На рисунке 1B фильтрации подход представлен: Библиотека выращивается в присутствии Хлорамфеникол (pFILTER сопротивление) самостоятельно или хлорамфеникола и ампициллин выбрать ORF-содержащих колоний. Только колоний, имея фрагмент ДНК, соответствующий ORF производства функциональных β-лактамаз и выжить при наличии антибиотика выбора. Рисунок 1 c показывает, как увеличение селективного давления позволяет выбор хороших папку ORFs против бедных папки из них. Ожидаемым результатом является уменьшение размера библиотеки около кратной. Большее количество сохранившихся клонов показывает недостаточно селективного давления.

ORF фрагменты могут быть легко восстановлены из отфильтрованного библиотеки для последующего применения; для исследования взаимодействия Наша стратегия использует преимущества технологий отображения ФАГ. В рисунке 2представлены основные шаги Фаговые библиотека строительства: адекватные библиотека готовится путем вырезания отфильтрованных фрагменты из вектора pFILTER и повторного клонирования в плазмиду phagemid в fusion с последовательности кодирования для Фаговые capside g3p белка. После того, как инфицированных вспомогательный фага, наличие вектора в клетки бактерий позволяет производстве фаговых частиц отображения ORF-g3p фьюжн продуктов на их поверхности, таким образом делая отфильтрованных библиотеки доступны для выбора отображения ФАГ и далее анализ.
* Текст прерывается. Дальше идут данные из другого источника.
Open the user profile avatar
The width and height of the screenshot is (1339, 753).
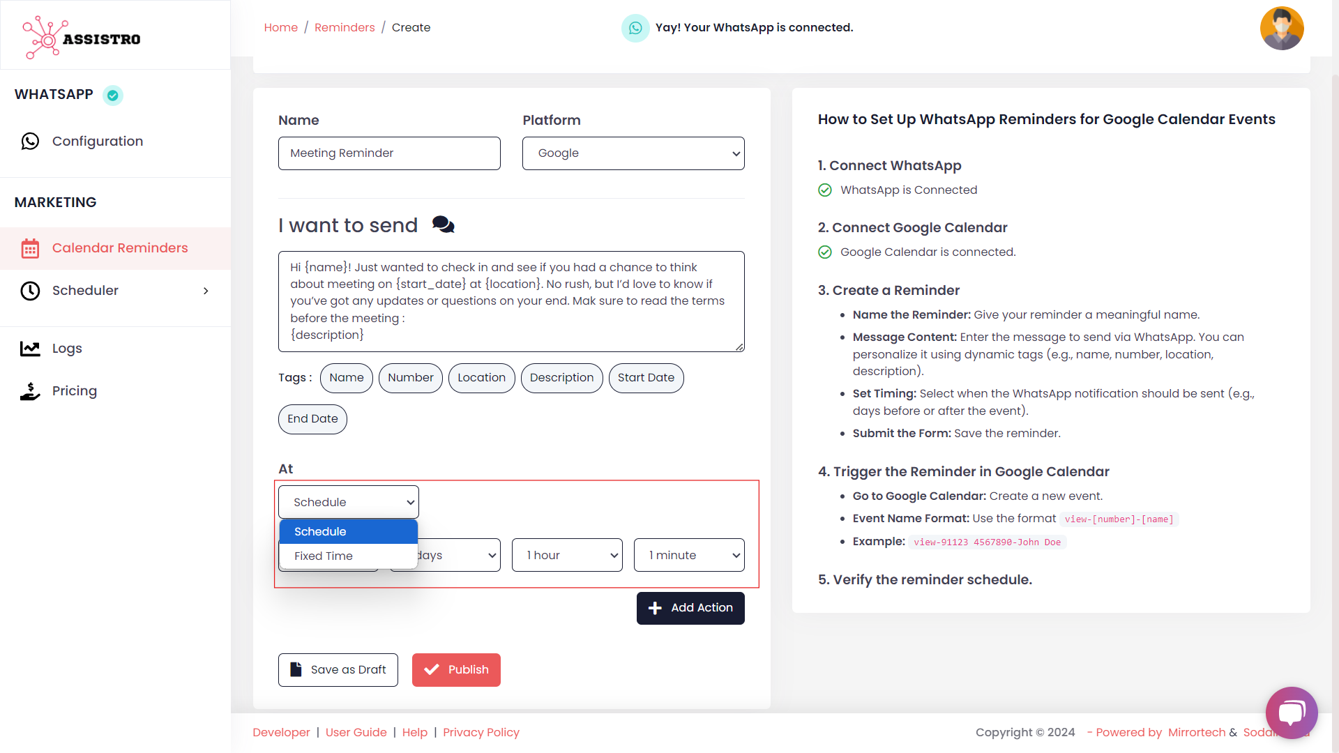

Все библиотеки глубоко проанализированы NGS, а также выходы Фаговые выбор, как показано во второй части Рисунка3. Фрагменты ДНК были спасены от растущих колоний по амплификации PCR с конкретными олигонуклеотиды отжига на хребте плазмиды и перевозящих конкретные адаптеры для виртуализации. NGS производится и читает затем анализируются с помощью инструмента web Interactome-Seq данных анализа.
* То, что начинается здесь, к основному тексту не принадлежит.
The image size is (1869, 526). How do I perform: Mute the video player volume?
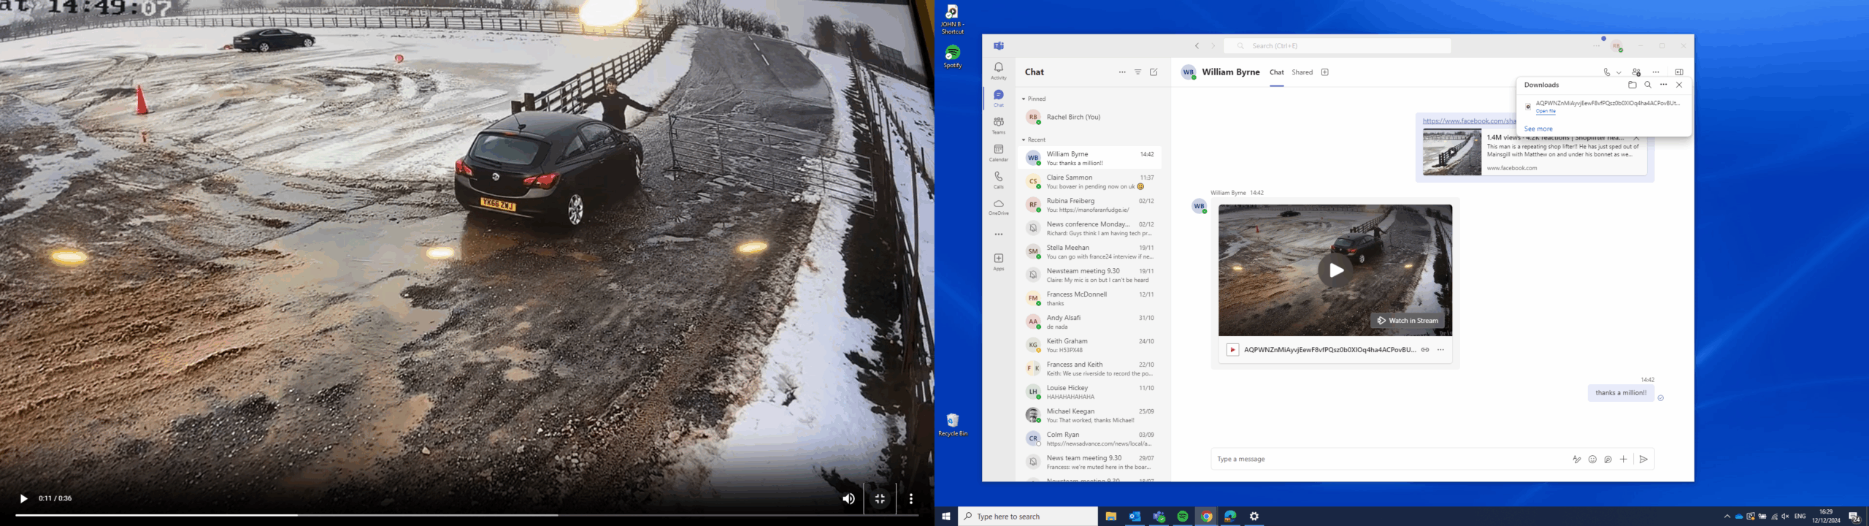[x=848, y=499]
На рисунке 4 мы сообщали схематическое представление процедуры отбора библиотеки отображения отфильтрованных Фаговые ORF. Выбор в этом примере выполняется с помощью антител, присутствующих в sera от пациентов, пострадавших от различных патологий (т.е. инфекционной патологии, аутоиммунной патологии, рак). В этом случае библиотека Фаговые непосредственно взаимодействует с антител в сыворотки больных и таким образом, что предполагаемые конкретные антигены можно обогатить потому, что они признаются специфические антитела болезни. В такого рода эксперимент обычно Библиотека также выбирается с помощью контроля сывороток от здоровых пациентов для того чтобы иметь фонового сигнала, который будет использоваться для последующих процедур сравнения и нормализации.

Выбор выполняются с использованием сыворотки из того же типа пациентов обычно сгруппированы в различные пулы для того, чтобы уменьшить межличностная изменчивость сера титр антител. Каждый пул независимо используется для двух-трех последовательных раундов выделения, обогатить библиотека для иммунной реактивной клоны специфические для патологии изучается. Тестовый набор антител инкубируют с библиотека бактериофаги, иммунной комплексы восстанавливаются протеина A покрытием магнетизм бисер и связанные бактериофаги этого eluted путем стандартными процедурами. Выбор циклов выполняются с увеличением мойки и привязка жесткости.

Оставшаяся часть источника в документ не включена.